#### WHAT IS EXPECTED
Write out these entries again, switching every "Where should I click to" to "Where do I click to" and leaving everything else unchanged.

--- DATA TO PROCESS ---

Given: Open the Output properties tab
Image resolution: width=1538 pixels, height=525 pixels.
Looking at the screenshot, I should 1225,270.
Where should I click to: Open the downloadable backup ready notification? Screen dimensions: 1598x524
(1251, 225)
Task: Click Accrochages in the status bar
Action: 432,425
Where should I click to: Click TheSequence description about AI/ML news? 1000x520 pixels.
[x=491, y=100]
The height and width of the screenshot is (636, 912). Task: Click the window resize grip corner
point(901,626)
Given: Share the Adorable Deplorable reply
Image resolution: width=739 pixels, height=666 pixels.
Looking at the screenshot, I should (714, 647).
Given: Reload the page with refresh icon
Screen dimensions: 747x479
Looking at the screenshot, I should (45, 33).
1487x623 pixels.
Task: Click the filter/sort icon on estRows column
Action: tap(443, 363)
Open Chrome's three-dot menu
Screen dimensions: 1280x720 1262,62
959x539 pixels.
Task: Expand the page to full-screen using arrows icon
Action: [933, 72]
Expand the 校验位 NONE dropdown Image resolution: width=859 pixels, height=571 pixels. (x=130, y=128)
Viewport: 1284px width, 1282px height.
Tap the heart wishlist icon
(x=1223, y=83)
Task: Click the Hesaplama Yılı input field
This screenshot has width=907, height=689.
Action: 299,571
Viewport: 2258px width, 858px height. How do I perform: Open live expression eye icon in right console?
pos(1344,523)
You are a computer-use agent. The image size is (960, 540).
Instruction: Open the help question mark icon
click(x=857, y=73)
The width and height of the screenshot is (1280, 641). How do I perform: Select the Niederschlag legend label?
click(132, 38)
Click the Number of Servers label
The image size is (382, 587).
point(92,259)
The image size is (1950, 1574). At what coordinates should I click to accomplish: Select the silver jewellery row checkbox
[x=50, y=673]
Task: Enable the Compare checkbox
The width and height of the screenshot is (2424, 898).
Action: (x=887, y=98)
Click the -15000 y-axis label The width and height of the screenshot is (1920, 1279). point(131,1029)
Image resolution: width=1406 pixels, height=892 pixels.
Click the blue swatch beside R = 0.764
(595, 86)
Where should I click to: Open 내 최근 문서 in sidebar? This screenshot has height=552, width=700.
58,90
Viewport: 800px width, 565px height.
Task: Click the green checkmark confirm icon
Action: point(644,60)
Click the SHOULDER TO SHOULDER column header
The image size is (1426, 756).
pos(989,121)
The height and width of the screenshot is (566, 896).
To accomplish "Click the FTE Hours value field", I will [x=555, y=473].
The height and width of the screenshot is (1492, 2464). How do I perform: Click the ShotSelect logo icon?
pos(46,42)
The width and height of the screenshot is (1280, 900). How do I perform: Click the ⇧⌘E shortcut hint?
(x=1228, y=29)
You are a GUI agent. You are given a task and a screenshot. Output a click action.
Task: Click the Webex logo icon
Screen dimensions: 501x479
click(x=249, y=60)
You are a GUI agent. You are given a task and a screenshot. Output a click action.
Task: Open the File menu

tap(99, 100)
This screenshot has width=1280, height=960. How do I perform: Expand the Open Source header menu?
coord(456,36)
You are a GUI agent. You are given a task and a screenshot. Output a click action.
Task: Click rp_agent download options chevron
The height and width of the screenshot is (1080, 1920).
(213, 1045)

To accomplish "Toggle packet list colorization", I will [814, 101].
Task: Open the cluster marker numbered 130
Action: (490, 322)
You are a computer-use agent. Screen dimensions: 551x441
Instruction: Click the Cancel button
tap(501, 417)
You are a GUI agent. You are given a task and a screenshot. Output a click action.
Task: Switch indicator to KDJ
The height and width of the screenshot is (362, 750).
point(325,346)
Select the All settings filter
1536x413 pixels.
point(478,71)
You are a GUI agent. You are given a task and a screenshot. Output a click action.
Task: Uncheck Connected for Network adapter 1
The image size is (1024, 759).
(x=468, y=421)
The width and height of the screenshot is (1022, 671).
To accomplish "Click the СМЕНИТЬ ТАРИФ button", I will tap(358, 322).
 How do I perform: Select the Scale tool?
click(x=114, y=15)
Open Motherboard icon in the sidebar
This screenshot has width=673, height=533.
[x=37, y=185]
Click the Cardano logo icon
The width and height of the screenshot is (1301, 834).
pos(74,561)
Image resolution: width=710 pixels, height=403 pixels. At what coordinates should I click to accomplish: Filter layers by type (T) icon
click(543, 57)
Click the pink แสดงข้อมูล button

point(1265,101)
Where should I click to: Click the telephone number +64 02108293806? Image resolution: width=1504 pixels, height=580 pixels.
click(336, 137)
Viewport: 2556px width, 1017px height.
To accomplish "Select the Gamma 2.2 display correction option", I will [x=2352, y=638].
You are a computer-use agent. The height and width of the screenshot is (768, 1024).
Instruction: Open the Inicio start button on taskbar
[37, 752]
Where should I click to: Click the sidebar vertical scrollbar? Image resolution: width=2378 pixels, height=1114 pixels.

---

#### FINAL RESULT
Given: Open the Output properties tab
Image resolution: width=1538 pixels, height=525 pixels.
Looking at the screenshot, I should 1225,270.
Where do I click to: Open the downloadable backup ready notification? Screen dimensions: 1598x524
(1251, 225)
Task: Click Accrochages in the status bar
Action: 432,425
Where do I click to: Click TheSequence description about AI/ML news? 1000x520 pixels.
[x=491, y=100]
The height and width of the screenshot is (636, 912). Task: Click the window resize grip corner
point(901,626)
Given: Share the Adorable Deplorable reply
Image resolution: width=739 pixels, height=666 pixels.
Looking at the screenshot, I should (714, 647).
Given: Reload the page with refresh icon
Screen dimensions: 747x479
Looking at the screenshot, I should (45, 33).
1487x623 pixels.
Task: Click the filter/sort icon on estRows column
Action: tap(443, 363)
Open Chrome's three-dot menu
Screen dimensions: 1280x720 1262,62
959x539 pixels.
Task: Expand the page to full-screen using arrows icon
Action: [933, 72]
Expand the 校验位 NONE dropdown Image resolution: width=859 pixels, height=571 pixels. (x=130, y=128)
Viewport: 1284px width, 1282px height.
Tap the heart wishlist icon
(x=1223, y=83)
Task: Click the Hesaplama Yılı input field
This screenshot has width=907, height=689.
Action: 299,571
Viewport: 2258px width, 858px height. How do I perform: Open live expression eye icon in right console?
pos(1344,523)
You are a computer-use agent. The image size is (960, 540).
Instruction: Open the help question mark icon
click(x=857, y=73)
The width and height of the screenshot is (1280, 641). How do I perform: Select the Niederschlag legend label?
click(132, 38)
Click the Number of Servers label
The image size is (382, 587).
point(92,259)
The image size is (1950, 1574). At what coordinates should I click to accomplish: Select the silver jewellery row checkbox
[x=50, y=673]
Task: Enable the Compare checkbox
The width and height of the screenshot is (2424, 898).
Action: (x=887, y=98)
Click the -15000 y-axis label The width and height of the screenshot is (1920, 1279). point(131,1029)
Image resolution: width=1406 pixels, height=892 pixels.
Click the blue swatch beside R = 0.764
(595, 86)
Where do I click to: Open 내 최근 문서 in sidebar? This screenshot has height=552, width=700.
58,90
Viewport: 800px width, 565px height.
Task: Click the green checkmark confirm icon
Action: point(644,60)
Click the SHOULDER TO SHOULDER column header
The image size is (1426, 756).
pos(989,121)
The height and width of the screenshot is (566, 896).
To accomplish "Click the FTE Hours value field", I will [x=555, y=473].
The height and width of the screenshot is (1492, 2464). How do I perform: Click the ShotSelect logo icon?
pos(46,42)
The width and height of the screenshot is (1280, 900). How do I perform: Click the ⇧⌘E shortcut hint?
(x=1228, y=29)
You are a GUI agent. You are given a task and a screenshot. Output a click action.
Task: Click the Webex logo icon
Screen dimensions: 501x479
click(x=249, y=60)
You are a GUI agent. You are given a task and a screenshot. Output a click action.
Task: Open the File menu

tap(99, 100)
This screenshot has width=1280, height=960. How do I perform: Expand the Open Source header menu?
coord(456,36)
You are a GUI agent. You are given a task and a screenshot. Output a click action.
Task: Click rp_agent download options chevron
The height and width of the screenshot is (1080, 1920).
(213, 1045)

To accomplish "Toggle packet list colorization", I will [814, 101].
Task: Open the cluster marker numbered 130
Action: (490, 322)
You are a computer-use agent. Screen dimensions: 551x441
Instruction: Click the Cancel button
tap(501, 417)
You are a GUI agent. You are given a task and a screenshot. Output a click action.
Task: Switch indicator to KDJ
The height and width of the screenshot is (362, 750).
point(325,346)
Select the All settings filter
1536x413 pixels.
point(478,71)
You are a GUI agent. You are given a task and a screenshot. Output a click action.
Task: Uncheck Connected for Network adapter 1
The image size is (1024, 759).
(x=468, y=421)
The width and height of the screenshot is (1022, 671).
To accomplish "Click the СМЕНИТЬ ТАРИФ button", I will tap(358, 322).
 How do I perform: Select the Scale tool?
click(x=114, y=15)
Open Motherboard icon in the sidebar
This screenshot has width=673, height=533.
[x=37, y=185]
Click the Cardano logo icon
The width and height of the screenshot is (1301, 834).
pos(74,561)
Image resolution: width=710 pixels, height=403 pixels. At what coordinates should I click to accomplish: Filter layers by type (T) icon
click(543, 57)
Click the pink แสดงข้อมูล button

point(1265,101)
Where do I click to: Click the telephone number +64 02108293806? Image resolution: width=1504 pixels, height=580 pixels.
click(336, 137)
Viewport: 2556px width, 1017px height.
To accomplish "Select the Gamma 2.2 display correction option", I will [x=2352, y=638].
You are a computer-use agent. The height and width of the screenshot is (768, 1024).
Instruction: Open the Inicio start button on taskbar
[37, 752]
Where do I click to: Click the sidebar vertical scrollbar? Image resolution: width=2378 pixels, height=1114 pixels.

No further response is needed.